В этот миг он закатил глаза, глядя куда-то ей за спину, и она поняла, чего не сумела заметить на дорожке. Все грязные следы, ведущие в ее сторону, еще тогда начали замерзать, на них сверкала ледяная корка, поскольку то, что заставило собаку бежать, прошло через лес. Голиаф оскалился и зарычал, словно бившая его дрожь обрела звук, и понесся в сторону вересковых пустошей, волоча за собой Эдну.

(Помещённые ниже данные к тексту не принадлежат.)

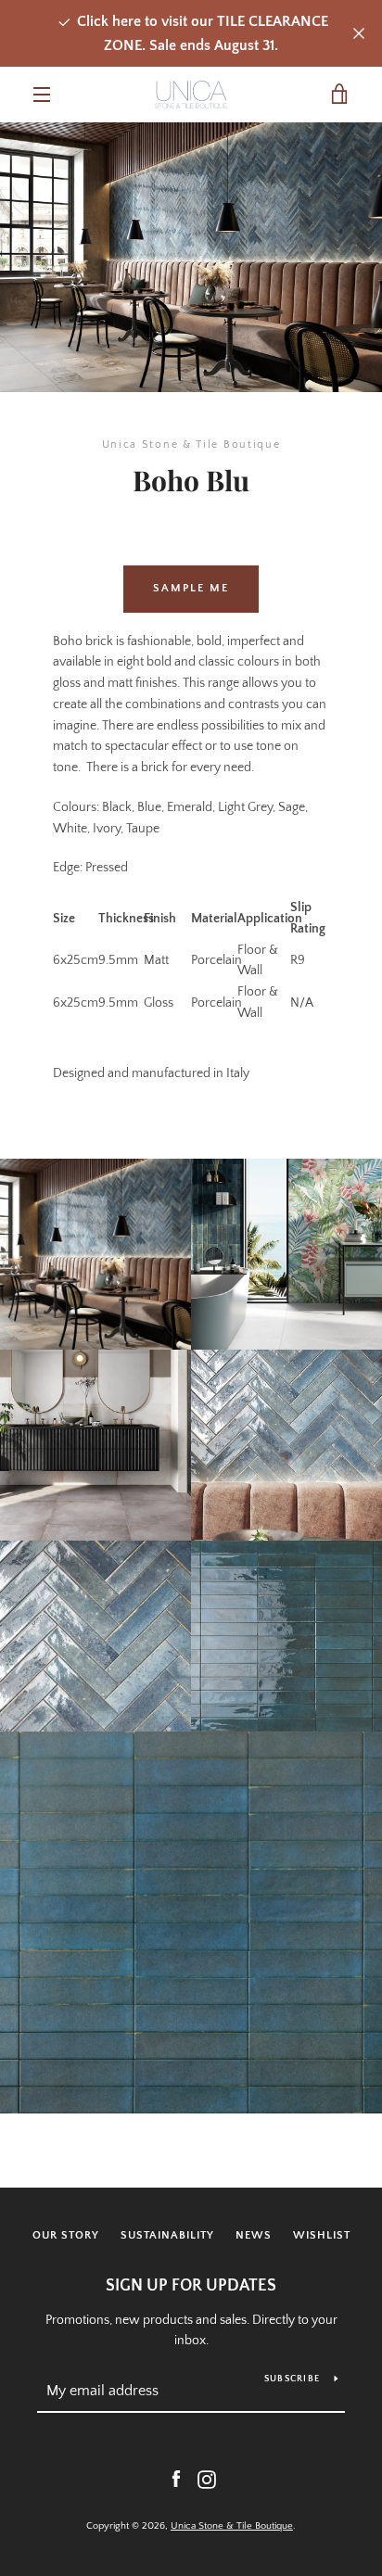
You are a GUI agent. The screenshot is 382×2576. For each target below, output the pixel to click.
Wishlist (321, 2235)
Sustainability (167, 2235)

Она старалась удержаться на ногах и не отставать – альтернатива была слишком жуткой, чтобы хотя бы задуматься о ней. Вот только мир вокруг побелел, не давая разглядеть дорогу, или же виноваты были ее глаза, а лицо так онемело, словно на него натянули несколько ледяных масок. Она бежала вслепую, цепляясь за поводок, стараясь набрать воздуха в грудь, чтобы уговорить Голиафа притормозить и дать ей оглядеться. А потом она упала, распластавшись по земле, и ехать по сосновым иголкам оказалось так больно, что рука разжалась, выпустив поводок. Она слышала, как пес вырвался из леса, а потом на нее навалилась тишина. Лед сковал тело, и ей показалось, что она уже умерла и окоченела. У нее не осталось слов, чтобы защититься от присутствия, которое спустилось к ней, присутствия настолько холодного, обширного и голодного, что, пусть не видя, но сознавая его, она перестала дышать.

Глава двадцать седьмая

Бен, похоже, твердо решил блеснуть в Лидсе. Не успело их семейство пробыть в книжном магазине и двух минут, а он уже очаровал весь персонал, похвалив их за выставленного в витрине «Мальчика, который поймал снежинки», один экземпляр которого как будто покрывала корочка льда из серебристых блесток. После чего щедро одаренная подбородками хозяйка магазина и две ее помощницы, одетые в такие же комбинезоны, как она, отчего казались ее уменьшенными копиями, не знали, чем еще угодить Стерлингам: они тревогой спрашивали, достаточно ли удобны стулья у стола, где предполагалось подписывать книжки, приносили им и Маргарет с Джонни напитки, следили, чтобы все входившие в магазин узнавали о предстоящей раздаче автографов – даже низенький мужчина с покрасневшими глазами, который изо всех сил старался оставаться незамеченным, пока, стоя на цыпочках, тянулся к полке с эротикой. Когда начали подходить посетители, Бен разошелся еще сильнее.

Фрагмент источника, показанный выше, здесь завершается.